Apple has about 400 stores in 14 countries, and they are at peak traffic — 370 million people walked through their doors last year. But as the data below shows, while Apple is selling more iPhones, iPads and Macs than ever, it’s having a hard time keeping up on the retail store front. Horace Dediu at Asymco pulled together the data in a chart that shows how Apple isn’t building new stores fast enough relative to its expanding sales.
Apple’s net sales have taken off since the dawning of the iPhone era. New store ribbon cuttings were at their highest in 2008 — 47 opened that year — when net sales were at about $10 billion. But since then, Apple’s net sales per year have reached $40 billion and store openings haven’t been opening at the same rate.

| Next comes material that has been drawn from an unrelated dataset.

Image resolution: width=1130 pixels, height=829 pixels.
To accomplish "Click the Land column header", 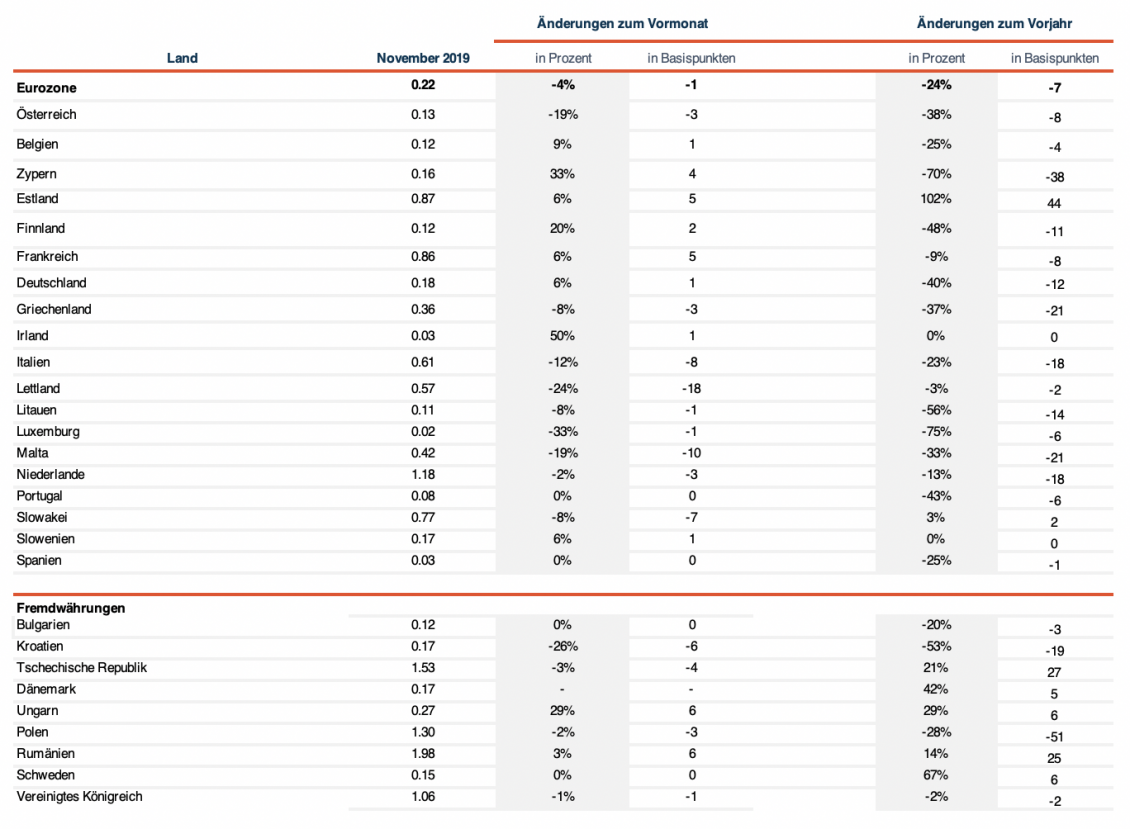I will coord(182,58).
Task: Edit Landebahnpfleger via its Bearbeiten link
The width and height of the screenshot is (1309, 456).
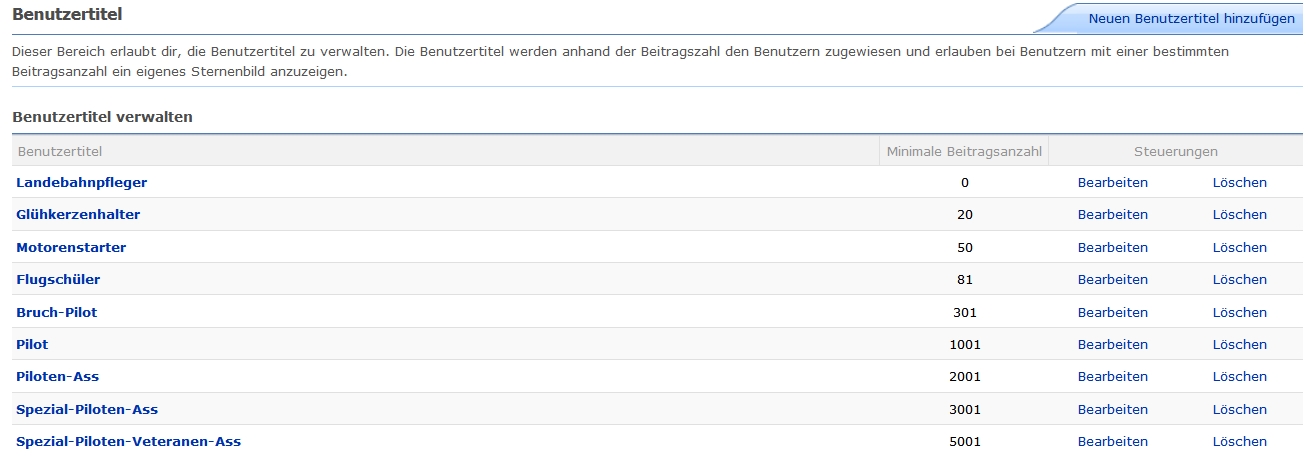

Also during that time, Apple’s revenue from sales in its own stores is compared to its revenues from third-party retail partners have been shrinking: Asymco notes that five years ago its own retail revenue was about $4.7 billion, or about 17 percent, while last year its $19.1 billion in retail revenue represented 12 percent.
Apple Stores are not just a place to sell things, of course. They’re customer service counters, customer education classrooms and show rooms for Apple style and culture. And they’re continuing to bring more customers into Apple’s ranks. But its expanding sales show that it needs more stores.
One of the things CEO Tim Cook mentioned as a priority in 2013 for Apple is that it will be investing “like crazy” in retail, specifically international retail stores in new countries. So far, however, it looks as though he’ll be doing that all without someone dedicated to guiding the retail ship.